Tüm dosya kapsamı ve delillerin değerlendirilmesi neticesinde,
Davacı vekili … adresinde davalı kurumun alt yapı çalışmaları yaptığı sırada müvekkil şirketinin alt yapı kablolarının zarara uğraması sebebiyle 3.926,69 TL tutarındaki hasarın davalıdan alınmasını talep etmiştir.
Davalı taraf ise, davcının davayı açmasında hukuki yararı olmaması sebebiyle davanın reddini talep etmiştir.
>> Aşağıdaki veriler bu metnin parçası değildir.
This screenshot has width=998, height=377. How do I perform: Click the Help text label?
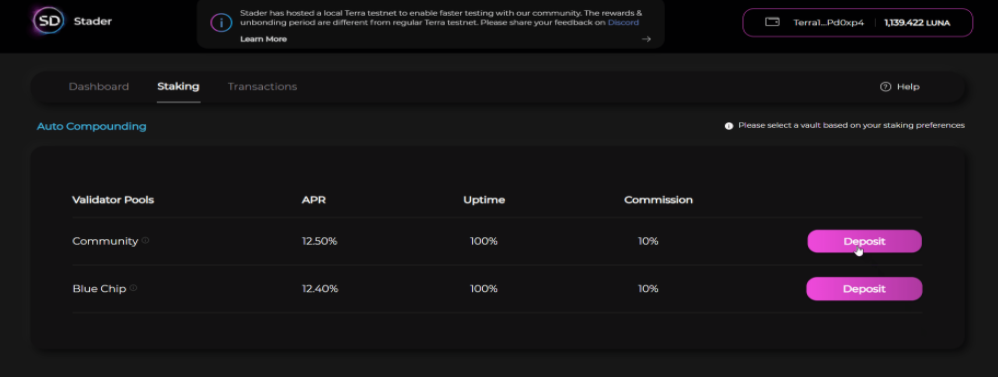point(908,87)
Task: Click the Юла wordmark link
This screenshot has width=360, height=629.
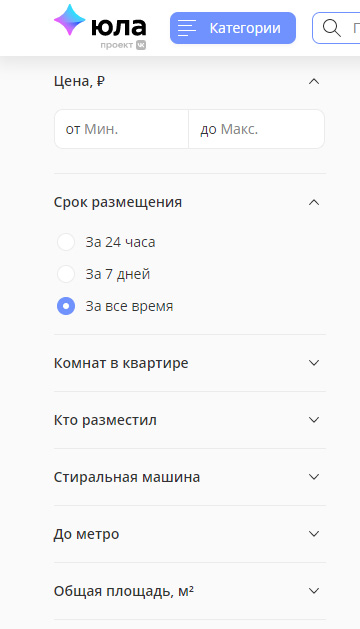Action: coord(118,27)
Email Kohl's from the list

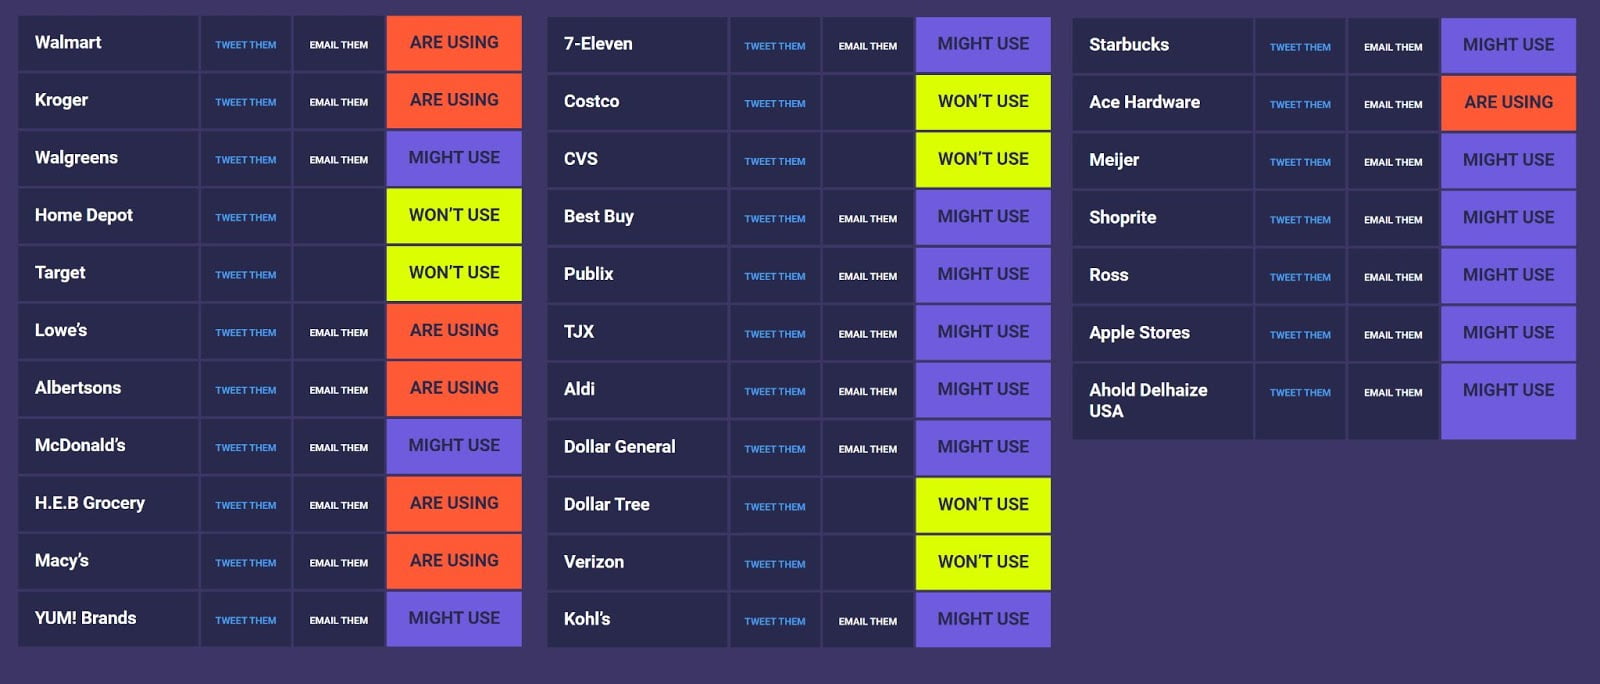click(x=867, y=621)
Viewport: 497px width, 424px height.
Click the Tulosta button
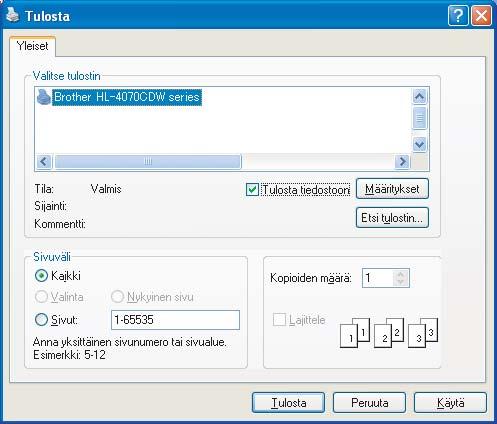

Dosya kapsamında bilirkişilerden rapor alınmış, alınan rapor da bilirkişiler , davaya konu yere gittiklerinde taraflara ait alt yapı tesislerinin yan yana olduğu, sokak ortasında davacının logar kapağının olduğu ve hasara sebep olan davalı/ ihbar olunan şirketlerin alt yapı kazı müsaadesi almadan kazıya başladıkları anlaşıldığından davacının adam tutarak hasarı tamir ettiği ve 965,67 TL malzeme + 2.961,02 TL işçilik + nakliye bedeli olmak üzere toplam 3.926,69 TL hasar tazmin talebinin olabileceğinin ve hasara taşeron ihbar firma sebep olsa bile …’nin gözetim ve denetim yükümlülüğünün bulunması sebebiyle hasarda davalı … ile birlikte ihbar olunan …ve …’ın sorumlu tutulacağının rapor edilmesi karşısında davacı taraf, zararının tazminini …’den talep ettiğinden ve raporda da …’nin zarardan sorumlu olduğu belirtildiğinden , davacının davasının kabulü ile 3.926,69 TL haksız fiilin meydana geldiği tarih olan 08/07/2020 tarihinden itibaren işleyecek ticari avans faizi ile birlikte davalıdan alınarak davacıya verilmesine karar verilmiş olup aşağıdaki şekilde hüküm kurulmuştur.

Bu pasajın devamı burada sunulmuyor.